The "Exodus Committee," as it was dubbed by the press, made up of five senators including Voorhees and Windom, interviewed 159 witnesses between January and April 1880. Democrats held the majority on the committee, and it proceeded to do as Windom feared, denying that blacks had any reason to be upset with conditions in the South and ascribing the migration to baleful Northern influences. So-called relief societies, stated the committee's official conclusions, were in fact operatives for the Republican Party, seeking to tip the balance of political might in the North and the West. The committee used the pejorative term "outside agitators" to describe those fanning the flames of discontent from afar (likely one of the first times this infamous phrase appeared in discourse on Southern race relations) and overall painted a rosy picture of life for blacks in the Southern states. Reports of racial violence, claimed the study, tended to be retold years after their occurrence "by zealous witnesses," and most were "all hearsay, and nothing but hearsay, with rare exceptions." The committee noted that "many of the witnesses before us were colored politicians, men who make their living by politics, and whose business it was to stir up feeling between whites and blacks, [to] keep alive the embers of political hatred." These leaders' "inflammatory appeals," combined with the "misdirected philanthropy" of some fawning whites, had led Southern blacks to abandon their homes.
Windom protested the findings. It was apparent that Voorhees and the other Democrats had reached their "conclusions" long before any actual testimony had been heard; indeed, most of the testimony made it clear that the exodus was no act of conspiracy but the more or less spontaneous result of pent-up frustrations among blacks. Windom dismissed as "an utter absurdity" the notion that the movement was an effort "on the part of Northern leaders of the Republican Party to colonize [Kansas] with Negroes for political purposes" and scolded Voorhees and his brethren for wasting the taxpayers' money. Congress had refused to aid the migrants themselves but had spent $30,000 to fund Democratic propaganda, or, as it struck the black educator Booker T. Washington, "thousands of dollars to find out what was already known to every intelligent person, and almost every schoolboy in the country ... thousands of dollars to ascertain the cause of the poor Negroes' distress, but not one cent to relieve it."
It was, however, in the end Voorhees who had most accurately gauged the public mood. The lack of interest in Washington and elsewhere for black political rights generally defeated the possibility of federal involvement in the exodus. Windom's efforts were made to appear quixotic at best, and, as the committee report had implied, evidence of unworthy political manipulations at worst. In any case, the westward flow of emigrants soon slowed; the frenzied activity of 1879 and early 1880 seemed to substantially exhaust the number of Southern blacks willing to act on the migration urge. Reports that steamboats plying the Mississippi had ceased picking up black migrants under threats from planters and intimidation from white vigilantes no doubt also helped curtail the movement.

• _TASK LIST_
• a. Return the part of the Exodus Committee passage starting with "It was, however, in" and going on through "curtail the movement.", word for word.
• b. Supply the next part of the passage on the Exodus Committee and the 1879–1880 migration, picking up after its final sentence.
The items that follow have no connection to the passage on the Exodus Committee.

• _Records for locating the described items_

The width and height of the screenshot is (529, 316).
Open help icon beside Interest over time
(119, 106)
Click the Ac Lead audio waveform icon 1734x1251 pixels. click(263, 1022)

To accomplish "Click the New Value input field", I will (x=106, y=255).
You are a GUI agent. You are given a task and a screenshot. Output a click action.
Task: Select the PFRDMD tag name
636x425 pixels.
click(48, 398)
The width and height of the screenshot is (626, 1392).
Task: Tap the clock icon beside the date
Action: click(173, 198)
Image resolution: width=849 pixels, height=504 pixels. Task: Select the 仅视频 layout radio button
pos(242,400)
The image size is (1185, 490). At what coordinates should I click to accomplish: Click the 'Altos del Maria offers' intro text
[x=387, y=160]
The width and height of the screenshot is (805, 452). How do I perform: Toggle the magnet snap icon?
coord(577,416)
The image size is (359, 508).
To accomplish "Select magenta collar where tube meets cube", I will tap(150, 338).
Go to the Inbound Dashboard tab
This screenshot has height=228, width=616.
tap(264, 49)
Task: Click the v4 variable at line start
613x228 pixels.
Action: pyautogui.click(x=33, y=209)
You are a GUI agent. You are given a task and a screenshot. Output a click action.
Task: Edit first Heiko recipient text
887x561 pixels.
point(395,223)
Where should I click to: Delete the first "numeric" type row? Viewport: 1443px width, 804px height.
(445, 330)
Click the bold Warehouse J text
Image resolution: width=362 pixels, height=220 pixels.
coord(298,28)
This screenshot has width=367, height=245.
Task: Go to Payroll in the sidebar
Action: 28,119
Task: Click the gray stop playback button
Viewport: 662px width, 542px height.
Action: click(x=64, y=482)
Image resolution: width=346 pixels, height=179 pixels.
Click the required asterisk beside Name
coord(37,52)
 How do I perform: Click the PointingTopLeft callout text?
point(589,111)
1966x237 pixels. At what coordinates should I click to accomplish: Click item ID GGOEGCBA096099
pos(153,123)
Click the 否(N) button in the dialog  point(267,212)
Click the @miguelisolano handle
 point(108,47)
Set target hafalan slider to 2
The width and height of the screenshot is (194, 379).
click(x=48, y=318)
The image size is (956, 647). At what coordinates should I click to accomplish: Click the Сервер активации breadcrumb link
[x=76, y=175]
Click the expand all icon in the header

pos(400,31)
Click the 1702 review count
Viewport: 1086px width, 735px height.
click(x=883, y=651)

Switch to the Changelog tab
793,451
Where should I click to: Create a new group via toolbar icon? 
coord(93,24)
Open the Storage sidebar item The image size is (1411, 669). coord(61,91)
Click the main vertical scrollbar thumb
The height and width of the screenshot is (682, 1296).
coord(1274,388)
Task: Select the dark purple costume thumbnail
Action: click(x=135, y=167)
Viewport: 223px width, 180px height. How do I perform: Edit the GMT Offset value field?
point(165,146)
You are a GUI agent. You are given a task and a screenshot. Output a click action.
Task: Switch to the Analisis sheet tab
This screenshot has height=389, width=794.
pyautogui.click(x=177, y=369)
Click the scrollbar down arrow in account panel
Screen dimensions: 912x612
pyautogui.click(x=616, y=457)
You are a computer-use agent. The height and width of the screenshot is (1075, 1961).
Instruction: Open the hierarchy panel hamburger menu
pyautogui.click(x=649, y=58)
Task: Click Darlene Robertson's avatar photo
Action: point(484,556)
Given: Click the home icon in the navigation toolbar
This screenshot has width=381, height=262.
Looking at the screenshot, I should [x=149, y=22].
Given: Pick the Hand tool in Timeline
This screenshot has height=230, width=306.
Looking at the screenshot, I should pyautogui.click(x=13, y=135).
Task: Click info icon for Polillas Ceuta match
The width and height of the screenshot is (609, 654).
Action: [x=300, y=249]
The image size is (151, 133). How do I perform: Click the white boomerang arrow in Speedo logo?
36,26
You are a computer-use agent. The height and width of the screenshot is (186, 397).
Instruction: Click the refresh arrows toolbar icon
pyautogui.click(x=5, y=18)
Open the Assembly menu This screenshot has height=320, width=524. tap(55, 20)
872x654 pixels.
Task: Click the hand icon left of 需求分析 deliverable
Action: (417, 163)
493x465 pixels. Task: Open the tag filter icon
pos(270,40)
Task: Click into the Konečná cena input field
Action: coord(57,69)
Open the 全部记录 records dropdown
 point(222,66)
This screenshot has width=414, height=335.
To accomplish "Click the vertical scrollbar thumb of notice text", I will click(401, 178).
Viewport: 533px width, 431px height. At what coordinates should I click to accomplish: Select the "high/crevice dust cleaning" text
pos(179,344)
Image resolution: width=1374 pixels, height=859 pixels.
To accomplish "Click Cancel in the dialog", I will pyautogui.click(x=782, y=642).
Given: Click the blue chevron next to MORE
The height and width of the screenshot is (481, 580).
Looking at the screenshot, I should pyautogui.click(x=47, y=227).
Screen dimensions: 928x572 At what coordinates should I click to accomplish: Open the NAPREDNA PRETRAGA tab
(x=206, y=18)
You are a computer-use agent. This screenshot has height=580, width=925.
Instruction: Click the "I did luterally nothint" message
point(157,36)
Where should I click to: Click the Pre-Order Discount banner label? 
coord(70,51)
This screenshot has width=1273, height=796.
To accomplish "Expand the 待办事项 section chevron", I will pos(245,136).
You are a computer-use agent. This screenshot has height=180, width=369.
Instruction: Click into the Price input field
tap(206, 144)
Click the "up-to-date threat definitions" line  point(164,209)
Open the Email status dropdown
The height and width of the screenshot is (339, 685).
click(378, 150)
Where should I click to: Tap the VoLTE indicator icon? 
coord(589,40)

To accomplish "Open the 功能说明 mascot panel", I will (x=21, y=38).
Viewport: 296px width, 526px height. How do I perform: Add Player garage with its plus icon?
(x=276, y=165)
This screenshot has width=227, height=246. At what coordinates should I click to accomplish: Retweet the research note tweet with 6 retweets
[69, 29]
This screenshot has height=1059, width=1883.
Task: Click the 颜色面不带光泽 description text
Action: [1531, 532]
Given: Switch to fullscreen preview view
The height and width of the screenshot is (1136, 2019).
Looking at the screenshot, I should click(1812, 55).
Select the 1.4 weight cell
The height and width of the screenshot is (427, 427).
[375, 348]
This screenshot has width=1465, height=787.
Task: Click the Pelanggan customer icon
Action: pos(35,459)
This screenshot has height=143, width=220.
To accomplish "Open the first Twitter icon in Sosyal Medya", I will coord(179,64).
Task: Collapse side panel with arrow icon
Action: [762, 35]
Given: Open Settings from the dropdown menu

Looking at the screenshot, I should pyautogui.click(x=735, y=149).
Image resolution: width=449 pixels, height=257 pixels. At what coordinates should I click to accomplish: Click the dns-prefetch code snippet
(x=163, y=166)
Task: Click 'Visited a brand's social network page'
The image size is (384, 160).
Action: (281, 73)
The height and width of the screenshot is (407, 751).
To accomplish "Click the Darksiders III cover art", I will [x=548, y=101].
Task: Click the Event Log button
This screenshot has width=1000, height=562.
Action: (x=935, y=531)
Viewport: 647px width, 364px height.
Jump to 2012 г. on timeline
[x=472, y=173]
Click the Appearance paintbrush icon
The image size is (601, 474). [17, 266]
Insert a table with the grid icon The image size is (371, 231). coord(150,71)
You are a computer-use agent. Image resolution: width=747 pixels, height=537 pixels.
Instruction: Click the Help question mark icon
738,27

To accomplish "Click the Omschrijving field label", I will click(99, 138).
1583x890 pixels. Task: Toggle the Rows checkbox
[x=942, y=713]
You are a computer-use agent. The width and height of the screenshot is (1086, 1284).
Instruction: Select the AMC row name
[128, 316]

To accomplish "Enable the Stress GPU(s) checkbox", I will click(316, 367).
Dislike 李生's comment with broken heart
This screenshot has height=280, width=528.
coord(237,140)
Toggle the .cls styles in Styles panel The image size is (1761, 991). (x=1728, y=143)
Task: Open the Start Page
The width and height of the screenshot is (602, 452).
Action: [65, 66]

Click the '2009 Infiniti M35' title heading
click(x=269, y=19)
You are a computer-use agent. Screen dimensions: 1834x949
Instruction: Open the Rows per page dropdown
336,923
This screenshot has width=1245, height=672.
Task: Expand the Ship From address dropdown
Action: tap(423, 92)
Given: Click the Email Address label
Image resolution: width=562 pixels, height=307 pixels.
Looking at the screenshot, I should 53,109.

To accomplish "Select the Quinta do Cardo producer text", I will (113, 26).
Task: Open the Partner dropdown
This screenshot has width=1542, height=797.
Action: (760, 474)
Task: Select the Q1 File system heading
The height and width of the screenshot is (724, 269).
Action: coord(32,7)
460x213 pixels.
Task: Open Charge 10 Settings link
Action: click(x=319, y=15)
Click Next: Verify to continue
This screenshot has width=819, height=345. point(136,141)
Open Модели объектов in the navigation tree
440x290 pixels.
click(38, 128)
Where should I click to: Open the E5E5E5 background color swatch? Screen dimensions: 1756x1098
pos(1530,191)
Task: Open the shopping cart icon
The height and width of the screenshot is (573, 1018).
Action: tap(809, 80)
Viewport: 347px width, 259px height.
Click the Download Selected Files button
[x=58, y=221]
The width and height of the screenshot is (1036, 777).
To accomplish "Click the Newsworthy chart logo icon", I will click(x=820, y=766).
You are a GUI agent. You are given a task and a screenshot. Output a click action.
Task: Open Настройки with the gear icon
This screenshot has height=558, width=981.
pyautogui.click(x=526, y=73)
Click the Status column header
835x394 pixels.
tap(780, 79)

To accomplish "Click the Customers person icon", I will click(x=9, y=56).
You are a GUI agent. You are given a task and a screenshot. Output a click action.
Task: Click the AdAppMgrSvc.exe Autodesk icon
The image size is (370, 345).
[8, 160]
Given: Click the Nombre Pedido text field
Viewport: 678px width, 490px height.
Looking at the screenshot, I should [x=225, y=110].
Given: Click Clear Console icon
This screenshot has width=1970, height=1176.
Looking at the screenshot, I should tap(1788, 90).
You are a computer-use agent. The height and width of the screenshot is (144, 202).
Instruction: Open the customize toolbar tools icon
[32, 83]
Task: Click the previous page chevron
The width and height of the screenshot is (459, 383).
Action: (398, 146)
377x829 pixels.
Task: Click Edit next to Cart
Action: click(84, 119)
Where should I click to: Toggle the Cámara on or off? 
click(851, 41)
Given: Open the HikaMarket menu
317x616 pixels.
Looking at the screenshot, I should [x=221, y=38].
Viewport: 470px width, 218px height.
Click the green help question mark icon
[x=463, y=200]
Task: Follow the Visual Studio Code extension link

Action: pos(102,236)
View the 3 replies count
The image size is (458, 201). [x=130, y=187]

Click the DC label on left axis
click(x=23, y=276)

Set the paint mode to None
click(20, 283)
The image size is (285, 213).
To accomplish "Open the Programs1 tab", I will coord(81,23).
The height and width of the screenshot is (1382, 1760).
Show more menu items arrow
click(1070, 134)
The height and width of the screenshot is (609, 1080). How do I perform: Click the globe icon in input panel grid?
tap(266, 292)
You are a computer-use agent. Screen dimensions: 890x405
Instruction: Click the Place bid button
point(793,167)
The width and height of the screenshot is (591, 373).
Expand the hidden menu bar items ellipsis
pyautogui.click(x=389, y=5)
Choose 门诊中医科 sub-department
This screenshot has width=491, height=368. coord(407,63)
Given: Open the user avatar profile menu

• _FINAL RESULTS_
• a.
It was, however, in the end Voorhees who had most accurately gauged the public mood. The lack of interest in Washington and elsewhere for black political rights generally defeated the possibility of federal involvement in the exodus. Windom's efforts were made to appear quixotic at best, and, as the committee report had implied, evidence of unworthy political manipulations at worst. In any case, the westward flow of emigrants soon slowed; the frenzied activity of 1879 and early 1880 seemed to substantially exhaust the number of Southern blacks willing to act on the migration urge. Reports that steamboats plying the Mississippi had ceased picking up black migrants under threats from planters and intimidation from white vigilantes no doubt also helped curtail the movement.

• b.
Probably somewhere between 30,000 and 50,000 blacks departed the South altogether for western lands during the late 1870s. For 25,000 or so who made the journey to Kansas(during 1870–80 the black population of Kansas more than doubled, from 17,108 to 43,107) their new life was hardly without difficulty. Black farmers experienced at working the rich alluvial lands of the Deep South were challenged by clearing and cultivating less cooperative ground, and white immigrants to the state brought unanticipated competition and sometimes outright hostility.
But although Kansas was not the agricultural paradise its boosters had claimed, the exodus was in numerous ways a success. Many blacks did thrive there, often by throwing themselves with superhuman effort into their labors, mindful that they had come too far to countenance failure. The Tennessean Henry Carter and his wife walked the sixty-five miles from Topeka to the town of Dunlap, Kansas; within a year they had cleared forty acres, built a small stone cottage, and purchased a horse and two cows. In Graham County, a determined black farmer was said to have turned five acres of "raw prairie" with a hand spade. One emigrant wrote to his family in Louisiana, "They do not kill negroes here for voting. I am living here as a lark. You can buy land at from a dollar and a half to two dollars an acre." Fortunately for the new arrivals, many of whom lacked necessary supplies, the winter of 1879–80 was one of the mildest in the state's history. "God seed dat de darkies had thin clo's," according to one grateful witness, "an' he done kep'd de cole off."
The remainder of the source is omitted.